● **Texte extrait**:
┏━━

Espoirs budgétaires en Europe, craintes de « Trumpcession » aux États-Unis

Alors que l’incertitude économique s’intensifie aux États-Unis, les politiques budgétaires en Europe apportent une lueur d’espoir. Dans ce contexte d’aversion au risque, nous procédons à une réallocation de nos positions en actions en dehors des Etats-Unis, en privilégiant les marchés européens et en diversifiant notre exposition via les actions mondiales. Dans le même temps, en raison de la hausse des primes de risque, nous préférons les emprunts d’Etat, tant aux Etats-Unis qu’en Europe. Nos convictions d’investissement tiennent compte des craintes grandissantes d’une possible « Trumpcession », mais aussi des efforts que fait l’Europe pour stimuler la croissance économique, notamment par le biais de dépenses massives dans la défense et les infrastructures en Allemagne.

┗━━

● **À faire**:
A: D’après le texte sur les espoirs budgétaires en Europe, dans quel pays les dépenses massives dans la défense et les infrastructures sont-elles mentionnées ?
B: Dans les enregistrements, substituez « heart » à « star », en commençant à la ligne qui contient « Screen dimensions: 1183x741 » et en vous arrêtant après celle qui contient « 1000x750 pixels. 228,340 ». Ne redonnez que ces lignes, sans aucune autre modification.
Le texte et les enregistrements n’ont pas la même origine.

● **Enregistrements fournis**:
┏━━

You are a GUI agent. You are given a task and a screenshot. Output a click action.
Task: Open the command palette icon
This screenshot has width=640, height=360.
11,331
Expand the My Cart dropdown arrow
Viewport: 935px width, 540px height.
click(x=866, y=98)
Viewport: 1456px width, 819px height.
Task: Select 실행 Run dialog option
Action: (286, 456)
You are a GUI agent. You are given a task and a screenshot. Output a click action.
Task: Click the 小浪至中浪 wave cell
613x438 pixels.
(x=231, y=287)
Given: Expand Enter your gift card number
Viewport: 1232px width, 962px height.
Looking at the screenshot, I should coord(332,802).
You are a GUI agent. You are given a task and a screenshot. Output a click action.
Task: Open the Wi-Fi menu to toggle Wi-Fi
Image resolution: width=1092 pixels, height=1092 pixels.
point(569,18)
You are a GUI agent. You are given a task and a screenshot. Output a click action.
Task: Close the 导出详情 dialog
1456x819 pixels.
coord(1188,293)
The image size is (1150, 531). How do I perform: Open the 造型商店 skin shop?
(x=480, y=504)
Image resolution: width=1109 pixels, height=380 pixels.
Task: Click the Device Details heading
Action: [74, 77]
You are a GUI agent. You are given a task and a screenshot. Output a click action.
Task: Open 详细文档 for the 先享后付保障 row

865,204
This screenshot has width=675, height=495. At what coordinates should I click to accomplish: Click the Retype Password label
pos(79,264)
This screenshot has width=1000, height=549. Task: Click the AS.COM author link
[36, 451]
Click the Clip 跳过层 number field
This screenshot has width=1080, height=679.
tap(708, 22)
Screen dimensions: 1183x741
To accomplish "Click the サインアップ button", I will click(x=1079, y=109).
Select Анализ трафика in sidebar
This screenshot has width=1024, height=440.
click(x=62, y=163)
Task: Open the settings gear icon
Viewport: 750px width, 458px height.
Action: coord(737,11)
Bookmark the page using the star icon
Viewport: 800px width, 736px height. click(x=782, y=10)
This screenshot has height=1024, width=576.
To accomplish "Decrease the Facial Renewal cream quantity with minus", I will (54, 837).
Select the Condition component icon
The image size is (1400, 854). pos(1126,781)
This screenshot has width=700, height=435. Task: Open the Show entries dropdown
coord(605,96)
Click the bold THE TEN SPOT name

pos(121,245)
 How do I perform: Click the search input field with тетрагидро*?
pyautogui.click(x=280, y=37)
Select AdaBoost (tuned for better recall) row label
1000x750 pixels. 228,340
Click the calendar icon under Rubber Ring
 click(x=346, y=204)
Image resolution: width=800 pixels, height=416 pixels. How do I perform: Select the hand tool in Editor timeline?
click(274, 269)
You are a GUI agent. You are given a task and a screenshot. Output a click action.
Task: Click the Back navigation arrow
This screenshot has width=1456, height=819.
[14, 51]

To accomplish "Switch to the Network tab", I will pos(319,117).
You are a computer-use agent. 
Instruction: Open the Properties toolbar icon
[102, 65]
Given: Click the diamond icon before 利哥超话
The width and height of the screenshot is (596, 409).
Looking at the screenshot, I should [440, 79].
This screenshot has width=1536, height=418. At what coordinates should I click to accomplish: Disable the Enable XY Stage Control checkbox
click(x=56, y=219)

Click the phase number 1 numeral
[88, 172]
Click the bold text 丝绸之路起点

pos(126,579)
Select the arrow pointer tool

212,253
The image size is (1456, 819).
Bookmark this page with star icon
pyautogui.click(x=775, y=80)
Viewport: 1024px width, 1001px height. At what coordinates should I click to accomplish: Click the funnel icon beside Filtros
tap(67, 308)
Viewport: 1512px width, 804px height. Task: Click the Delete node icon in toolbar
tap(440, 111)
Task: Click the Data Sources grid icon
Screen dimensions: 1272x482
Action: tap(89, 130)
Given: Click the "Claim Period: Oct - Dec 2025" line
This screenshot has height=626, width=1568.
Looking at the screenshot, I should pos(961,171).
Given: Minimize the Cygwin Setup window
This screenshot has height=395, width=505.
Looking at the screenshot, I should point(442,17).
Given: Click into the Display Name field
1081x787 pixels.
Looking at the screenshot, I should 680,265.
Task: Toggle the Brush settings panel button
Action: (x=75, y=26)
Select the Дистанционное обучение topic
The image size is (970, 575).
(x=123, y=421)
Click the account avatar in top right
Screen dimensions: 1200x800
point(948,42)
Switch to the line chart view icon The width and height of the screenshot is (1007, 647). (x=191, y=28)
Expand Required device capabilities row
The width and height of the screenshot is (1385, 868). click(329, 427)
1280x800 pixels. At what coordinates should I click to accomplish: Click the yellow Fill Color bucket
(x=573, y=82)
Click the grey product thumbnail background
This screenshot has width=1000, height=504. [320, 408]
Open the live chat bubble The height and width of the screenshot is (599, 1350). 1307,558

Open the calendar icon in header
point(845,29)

┗━━

● **Réponses complètes**:
A: En Allemagne.

B:
Screen dimensions: 1183x741
To accomplish "Click the サインアップ button", I will click(x=1079, y=109).
Select Анализ трафика in sidebar
This screenshot has width=1024, height=440.
click(x=62, y=163)
Task: Open the settings gear icon
Viewport: 750px width, 458px height.
Action: coord(737,11)
Bookmark the page using the heart icon
Viewport: 800px width, 736px height. click(x=782, y=10)
This screenshot has height=1024, width=576.
To accomplish "Decrease the Facial Renewal cream quantity with minus", I will (54, 837).
Select the Condition component icon
The image size is (1400, 854). pos(1126,781)
This screenshot has width=700, height=435. Task: Open the Show entries dropdown
coord(605,96)
Click the bold THE TEN SPOT name

pos(121,245)
 How do I perform: Click the search input field with тетрагидро*?
pyautogui.click(x=280, y=37)
Select AdaBoost (tuned for better recall) row label
1000x750 pixels. 228,340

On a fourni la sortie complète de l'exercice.